Şükür şöyle tarif edilir: “Şükür, ihsan ve iyiliği bilip yaymaktır.” Yani ihsan ve in’am eden zatın fazilet olarak verdiği nimet ve ihsanı, o nimetin kadir ve kıymetini bilip gizlememekle beraber insanlara yaymak, ihsan eden zatı medh-ü senâ etmektir ki, küfran ve nankörlük karşılığıdır.
Bu mâna, kul şükrünün mânâsıdır.
Şükür, Allah (c.c.) tarafından kullanılırsa, kulun güzel amellerine mükâfat edici, diye tarif olunur.
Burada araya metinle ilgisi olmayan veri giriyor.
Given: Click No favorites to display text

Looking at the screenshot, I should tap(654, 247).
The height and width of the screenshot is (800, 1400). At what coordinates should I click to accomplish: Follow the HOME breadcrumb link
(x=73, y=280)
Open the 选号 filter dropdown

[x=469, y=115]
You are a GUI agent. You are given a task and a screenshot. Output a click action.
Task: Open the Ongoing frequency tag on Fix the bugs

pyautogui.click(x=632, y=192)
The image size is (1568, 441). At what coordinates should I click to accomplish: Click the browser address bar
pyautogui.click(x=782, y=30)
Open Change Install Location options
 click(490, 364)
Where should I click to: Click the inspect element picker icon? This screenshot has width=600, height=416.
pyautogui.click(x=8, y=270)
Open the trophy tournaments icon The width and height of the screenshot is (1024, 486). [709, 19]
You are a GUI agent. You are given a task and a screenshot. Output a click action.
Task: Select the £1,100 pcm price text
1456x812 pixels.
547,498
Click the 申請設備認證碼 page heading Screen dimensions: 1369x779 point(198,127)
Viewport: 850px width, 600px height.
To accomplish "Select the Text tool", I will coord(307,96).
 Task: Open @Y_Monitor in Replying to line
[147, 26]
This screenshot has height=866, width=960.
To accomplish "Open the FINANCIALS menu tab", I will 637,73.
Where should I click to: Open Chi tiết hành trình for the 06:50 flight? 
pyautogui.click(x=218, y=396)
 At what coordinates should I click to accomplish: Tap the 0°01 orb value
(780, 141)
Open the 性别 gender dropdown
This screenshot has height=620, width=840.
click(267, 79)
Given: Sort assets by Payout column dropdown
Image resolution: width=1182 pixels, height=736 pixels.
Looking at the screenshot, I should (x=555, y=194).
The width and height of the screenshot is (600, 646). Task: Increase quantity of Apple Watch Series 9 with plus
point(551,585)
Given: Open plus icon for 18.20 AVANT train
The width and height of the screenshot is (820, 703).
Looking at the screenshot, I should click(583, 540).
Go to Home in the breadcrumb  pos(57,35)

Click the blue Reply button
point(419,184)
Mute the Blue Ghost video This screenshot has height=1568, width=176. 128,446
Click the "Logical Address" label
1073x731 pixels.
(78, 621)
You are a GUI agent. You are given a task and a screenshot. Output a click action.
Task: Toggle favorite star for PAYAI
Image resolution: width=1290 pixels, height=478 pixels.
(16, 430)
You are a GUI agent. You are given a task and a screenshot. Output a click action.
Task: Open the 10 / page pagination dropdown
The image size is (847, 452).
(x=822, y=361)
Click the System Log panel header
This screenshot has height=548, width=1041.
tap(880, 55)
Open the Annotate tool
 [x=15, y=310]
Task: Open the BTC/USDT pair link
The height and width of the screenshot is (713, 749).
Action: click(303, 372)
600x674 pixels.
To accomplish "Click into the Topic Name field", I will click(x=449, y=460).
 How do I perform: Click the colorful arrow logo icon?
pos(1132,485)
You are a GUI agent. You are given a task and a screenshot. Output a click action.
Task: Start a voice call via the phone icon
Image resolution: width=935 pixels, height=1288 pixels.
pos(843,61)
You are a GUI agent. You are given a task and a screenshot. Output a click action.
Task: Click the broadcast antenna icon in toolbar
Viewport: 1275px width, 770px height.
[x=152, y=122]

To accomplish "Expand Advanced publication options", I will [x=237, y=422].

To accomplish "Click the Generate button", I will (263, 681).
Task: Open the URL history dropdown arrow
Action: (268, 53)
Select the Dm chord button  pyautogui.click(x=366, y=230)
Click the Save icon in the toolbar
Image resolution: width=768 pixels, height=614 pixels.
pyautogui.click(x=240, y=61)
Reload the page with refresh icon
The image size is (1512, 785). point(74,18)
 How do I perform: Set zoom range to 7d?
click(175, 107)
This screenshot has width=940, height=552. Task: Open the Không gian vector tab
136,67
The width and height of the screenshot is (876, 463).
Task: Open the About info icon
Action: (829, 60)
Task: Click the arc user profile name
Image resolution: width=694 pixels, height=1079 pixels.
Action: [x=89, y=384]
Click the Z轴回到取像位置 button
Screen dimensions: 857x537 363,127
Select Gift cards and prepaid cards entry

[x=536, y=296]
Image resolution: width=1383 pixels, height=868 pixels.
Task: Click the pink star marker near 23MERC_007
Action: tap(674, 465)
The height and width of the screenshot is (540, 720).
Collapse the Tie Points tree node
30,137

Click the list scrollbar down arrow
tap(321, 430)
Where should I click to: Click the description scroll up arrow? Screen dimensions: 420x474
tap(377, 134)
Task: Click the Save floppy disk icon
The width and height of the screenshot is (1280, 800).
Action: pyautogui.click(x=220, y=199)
Burada bahsimiz, kulun şükrü hakkındadır.
Şükür üç türlüdür:
- Kalb ile şükür, yani nimetin nimet olduğunu bilmektir.
- Dil ile şükür, yani nimeti veren zatı medh-ü senâ etmek, öğmektir.
- Sâir âza ile şükür, yani nimeti veren zâta lâyık olduğu kadar mükâfat eylemekten ibaret olup bu da beş kaide üzerinedir:
1) Nimete nâil olan kimse, nimeti veren zâta karşı alçak gönüllülük etmek.
2) Nimeti veren zâtı sevmek.
3) Verilen nimeti gizlemeyip ikrar ve itiraf etmek.
4) Nimeti veren zâtı medh-ü senâ etmek.
5) Nâil olduğu nimeti, ihsan eden zâtın hoşlanmadığı yerde kullanmamaktır.
Hazreti Cüneyd (r.a.) buyurmuşlar ki: “Nimete şükür demek, kendini ihsan olunan nimete ehil ve lâyık saymayıp o nimeti doğrudan bir ikram ve bağış olarak görmekten ibarettir.”
Ebu Osman da demiş ki: “Şükür demek, nimetin şükrünü edâ etmekten aciz ve kusurlu olduğunu bilmekten ibarettir.”
Yukarıda gösterilen beş şükür kaidesi esas olduğundan onlardan bir tanesi bulunmadığı vakit şükür yok demektir.
Şükür bahsinde pek çok açıklamalar varsa da hepsinin esası ve neticesi bu beş kaidedir.